■ Prompt 1: In the thread about GPU support below, rename "Windows 11" to "Ubuntu 22.04" and write out the passage starting with "Installed version 0.3.4" and going on through "be greatly appreciated.".

■ Excerpt provided:
(begin)

Installed version 0.3.4 via the prebuilt wheel – confirmed GPU loading (but phi4 incompatibility remains). Upgraded to version 0.3.5 (and above) by building from source with CUDA support enabled. Verified that the build settings include -DGGML_CUDA=on and confirmed that the system has CUDA 12.4 installed. Despite these configurations, the build defaults to CPU usage, and the model never loads onto the GPU. Could you please advise on whether this is an expected behavior for versions >=0.3.5, or if there might be an issue with GPU detection/configuration on Windows 11 with CUDA 12.4? Any guidance or troubleshooting steps to enable GPU support for these versions would be greatly appreciated.

mcglynnfinn avatar Mar 09 '25 09:03 mcglynnfinn

Maybe you can try my new prebuilt: https://github.com/JamePeng/llama-cpp-python/releases

JamePeng avatar Mar 09 '25 11:03 JamePeng

hey @mcglynnfinn Try installing the library using the below command CMAKE_ARGS="-DGGML_CUDA=ON -DLLAMA_LLAVA=OFF" pip install llama-cpp-python --force-reinstall --upgrade --no-cache-dir

AleefBilal avatar Apr 18 '25 05:04 AleefBilal

(end)

■ Raw records:
(begin)

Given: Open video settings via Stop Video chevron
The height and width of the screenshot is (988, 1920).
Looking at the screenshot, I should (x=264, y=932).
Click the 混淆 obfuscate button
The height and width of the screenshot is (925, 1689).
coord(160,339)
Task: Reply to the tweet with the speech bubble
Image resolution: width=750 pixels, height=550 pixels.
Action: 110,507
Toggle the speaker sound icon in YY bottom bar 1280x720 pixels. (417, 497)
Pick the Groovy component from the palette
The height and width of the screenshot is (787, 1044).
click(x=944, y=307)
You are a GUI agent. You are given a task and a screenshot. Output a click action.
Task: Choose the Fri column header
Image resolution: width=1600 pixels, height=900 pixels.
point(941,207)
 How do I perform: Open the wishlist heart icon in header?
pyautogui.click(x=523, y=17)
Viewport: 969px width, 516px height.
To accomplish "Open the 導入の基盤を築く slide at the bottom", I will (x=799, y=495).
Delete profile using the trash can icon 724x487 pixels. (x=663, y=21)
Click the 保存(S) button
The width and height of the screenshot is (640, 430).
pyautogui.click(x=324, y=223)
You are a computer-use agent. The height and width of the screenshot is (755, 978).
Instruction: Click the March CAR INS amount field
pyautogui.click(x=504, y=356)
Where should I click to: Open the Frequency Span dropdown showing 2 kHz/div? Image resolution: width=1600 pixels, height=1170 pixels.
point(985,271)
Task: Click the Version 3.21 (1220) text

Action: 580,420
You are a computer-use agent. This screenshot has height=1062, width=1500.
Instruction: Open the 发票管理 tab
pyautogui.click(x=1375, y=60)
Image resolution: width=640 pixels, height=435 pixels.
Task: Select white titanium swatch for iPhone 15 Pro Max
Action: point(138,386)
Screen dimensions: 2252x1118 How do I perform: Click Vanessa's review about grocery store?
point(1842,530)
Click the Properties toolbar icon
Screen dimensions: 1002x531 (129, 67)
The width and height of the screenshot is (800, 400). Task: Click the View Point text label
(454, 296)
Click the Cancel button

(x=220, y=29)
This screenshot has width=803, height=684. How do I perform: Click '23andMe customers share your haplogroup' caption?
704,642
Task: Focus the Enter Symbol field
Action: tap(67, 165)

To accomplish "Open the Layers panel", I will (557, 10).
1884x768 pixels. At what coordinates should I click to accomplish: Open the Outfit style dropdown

(end)

■ Prompt 2: Retype the rows above character for character, starting with the line with "How do I perform: Open" and going on through the line with "will (x=799, y=495).".

■ Solution 1:
Installed version 0.3.4 via the prebuilt wheel – confirmed GPU loading (but phi4 incompatibility remains). Upgraded to version 0.3.5 (and above) by building from source with CUDA support enabled. Verified that the build settings include -DGGML_CUDA=on and confirmed that the system has CUDA 12.4 installed. Despite these configurations, the build defaults to CPU usage, and the model never loads onto the GPU. Could you please advise on whether this is an expected behavior for versions >=0.3.5, or if there might be an issue with GPU detection/configuration on Ubuntu 22.04 with CUDA 12.4? Any guidance or troubleshooting steps to enable GPU support for these versions would be greatly appreciated.

■ Solution 2:
 How do I perform: Open the wishlist heart icon in header?
pyautogui.click(x=523, y=17)
Viewport: 969px width, 516px height.
To accomplish "Open the 導入の基盤を築く slide at the bottom", I will (x=799, y=495).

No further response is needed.